Tamponi a pagamento nelle cliniche private e non in convenzione? “La decisione non è stata nostra”, lo spiega Sergio Crispino, presidente dell'AIOP Campania, l'Associazione Italiana Ospedalità Privata. Le cliniche private si sentono sotto attacco. Pochi giorni fa, un gruppo di attivisti è entrato in una delle sedi regionali srotolando dai balconi degli striscioni in cui si chiedevano “cure e tamponi gratis per tutti” e mostrandone un altro “contro la mafia delle cliniche private”. “Un'azione violenta e criminale – commenta Crispino – che è stata portata all’attenzione dell’Autorità competente. Pesa il pensiero di essere individuati come bersaglio per rappresaglie che nulla hanno a che fare con il lavoro che quotidianamente svolgiamo ma che hanno invece tutto il sapore di messaggi trasversali di matrice politica. Ma noi – aggiunge Crispino – stiamo aiutando la Sanità pubblica, offrendo posti letto Covid”.

Aiop: “Aiutiamo la Sanità pubblica offrendo posti letto Covid”

“A marzo, come oggi – spiega Sergio Crispino, presidente Aiop Campania in una nota – ci è stata chiesta una disponibilità di posti letto Covid, dalle terapie intensive fino a quelle ordinarie. Lo abbiamo fatto". Ma, sottolinea che, a fronte della disponibilità mostrata, a marzo c'è stata "l’apertura di un’indagine della procura regionale della Corte dei Conti secondo la quale il pagamento in acconto, come supporto finanziario e salvo conguaglio, tra l’altro previsto da una legge dello Stato e come è avvenuto e avviene in tutte le altre regioni d’Italia, costituirebbe un illecito contabile. Noi – aggiunge – abbiamo mantenuto le strutture in efficienza per tutto il periodo e il personale in servizio e non l’abbiamo messo in cassa integrazione scaricando i costi sulla collettività”.

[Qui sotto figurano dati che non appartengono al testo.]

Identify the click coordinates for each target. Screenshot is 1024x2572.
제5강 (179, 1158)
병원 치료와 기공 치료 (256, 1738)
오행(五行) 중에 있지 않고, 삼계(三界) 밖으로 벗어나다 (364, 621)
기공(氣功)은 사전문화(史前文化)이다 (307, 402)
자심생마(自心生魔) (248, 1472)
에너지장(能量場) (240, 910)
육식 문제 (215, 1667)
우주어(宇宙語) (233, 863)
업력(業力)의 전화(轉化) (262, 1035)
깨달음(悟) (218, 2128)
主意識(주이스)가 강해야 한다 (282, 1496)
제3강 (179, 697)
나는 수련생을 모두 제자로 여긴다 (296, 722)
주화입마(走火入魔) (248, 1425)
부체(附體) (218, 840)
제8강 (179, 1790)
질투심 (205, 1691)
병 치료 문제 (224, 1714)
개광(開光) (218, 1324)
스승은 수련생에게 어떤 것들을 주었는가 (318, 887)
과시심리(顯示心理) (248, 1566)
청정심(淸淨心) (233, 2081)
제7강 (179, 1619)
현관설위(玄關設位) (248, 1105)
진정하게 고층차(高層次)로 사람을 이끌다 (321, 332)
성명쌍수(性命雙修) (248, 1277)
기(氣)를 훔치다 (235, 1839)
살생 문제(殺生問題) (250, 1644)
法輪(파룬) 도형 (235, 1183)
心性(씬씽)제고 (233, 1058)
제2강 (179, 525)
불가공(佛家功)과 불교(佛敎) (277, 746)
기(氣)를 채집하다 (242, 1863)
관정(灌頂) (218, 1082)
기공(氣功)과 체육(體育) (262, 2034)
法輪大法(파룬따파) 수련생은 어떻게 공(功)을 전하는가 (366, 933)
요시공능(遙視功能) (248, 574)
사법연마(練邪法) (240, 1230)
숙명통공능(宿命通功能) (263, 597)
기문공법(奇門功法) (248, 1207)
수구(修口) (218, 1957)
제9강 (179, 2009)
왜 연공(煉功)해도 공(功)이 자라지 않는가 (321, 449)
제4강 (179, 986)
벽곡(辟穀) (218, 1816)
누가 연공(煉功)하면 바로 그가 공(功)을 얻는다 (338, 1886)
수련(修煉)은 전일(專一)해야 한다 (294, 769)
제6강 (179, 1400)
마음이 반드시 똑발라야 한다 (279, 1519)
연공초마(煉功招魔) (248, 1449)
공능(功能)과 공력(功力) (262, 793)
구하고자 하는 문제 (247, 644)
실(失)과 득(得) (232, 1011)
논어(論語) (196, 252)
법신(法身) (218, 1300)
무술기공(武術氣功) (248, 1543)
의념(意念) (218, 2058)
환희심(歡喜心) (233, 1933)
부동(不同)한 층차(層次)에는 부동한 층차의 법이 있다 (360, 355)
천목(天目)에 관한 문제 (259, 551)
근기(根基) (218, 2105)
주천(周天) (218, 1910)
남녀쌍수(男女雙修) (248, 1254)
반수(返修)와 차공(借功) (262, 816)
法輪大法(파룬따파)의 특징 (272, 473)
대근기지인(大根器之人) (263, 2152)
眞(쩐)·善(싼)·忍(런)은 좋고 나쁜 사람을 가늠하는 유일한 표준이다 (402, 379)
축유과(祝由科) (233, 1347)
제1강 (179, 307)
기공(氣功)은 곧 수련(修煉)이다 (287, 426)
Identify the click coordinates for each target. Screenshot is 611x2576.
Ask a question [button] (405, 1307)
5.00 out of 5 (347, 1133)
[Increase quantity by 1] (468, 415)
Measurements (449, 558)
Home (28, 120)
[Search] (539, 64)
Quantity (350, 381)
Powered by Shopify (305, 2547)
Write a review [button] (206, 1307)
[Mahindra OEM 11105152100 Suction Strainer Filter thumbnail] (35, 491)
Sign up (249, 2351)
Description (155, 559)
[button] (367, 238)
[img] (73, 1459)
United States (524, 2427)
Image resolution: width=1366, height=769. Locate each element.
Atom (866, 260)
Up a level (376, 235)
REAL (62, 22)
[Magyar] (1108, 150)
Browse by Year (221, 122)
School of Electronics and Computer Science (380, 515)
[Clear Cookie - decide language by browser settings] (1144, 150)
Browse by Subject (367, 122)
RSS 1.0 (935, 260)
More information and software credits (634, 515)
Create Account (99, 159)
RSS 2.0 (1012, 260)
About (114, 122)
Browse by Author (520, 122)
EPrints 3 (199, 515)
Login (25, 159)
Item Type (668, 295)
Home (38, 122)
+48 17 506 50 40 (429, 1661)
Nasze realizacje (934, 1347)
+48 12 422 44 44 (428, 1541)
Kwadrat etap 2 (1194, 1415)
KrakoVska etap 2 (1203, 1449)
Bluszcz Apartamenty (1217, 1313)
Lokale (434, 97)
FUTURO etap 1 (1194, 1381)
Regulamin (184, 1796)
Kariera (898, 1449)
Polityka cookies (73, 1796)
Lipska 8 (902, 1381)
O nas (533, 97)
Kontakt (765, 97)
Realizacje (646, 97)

“Oggi di nuovo – prosegue l'Aiop – con l’esponenziale crescita dei contagi, le Regione ha bloccato tutti i ricoveri per altre patologie (non Covid) e ci ha chiesto di sostenere e supportare il lavoro degli ospedali pubblici mettendo nuovamente a disposizione posti letto Covid. A questo punto avevamo solo due soluzioni: accettare l’invito e dare una mano al SSR, oppure chiudere le strutture e mettere in cassa integrazione tutto il personale. Noi abbiamo di nuovo scelto di supportare gli ospedali pubblici. Il motivo risiede nel fatto che siamo imprenditori di un settore particolare, e siamo parte integrante del SSR e per noi è sempre il paziente il centro della nostra attenzione. Infine la questione tamponi in una sola considerazione: la scelta di non consentire l’effettuazione dell’indagine in convenzione presso le strutture private, non è la nostra. Saremmo soddisfatti – conclude – se si cominciasse a dividere la sanità nelle uniche due categorie importanti: la buona e la cattiva sanità, che albergano sia nel settore pubblico che in quello convenzionato”.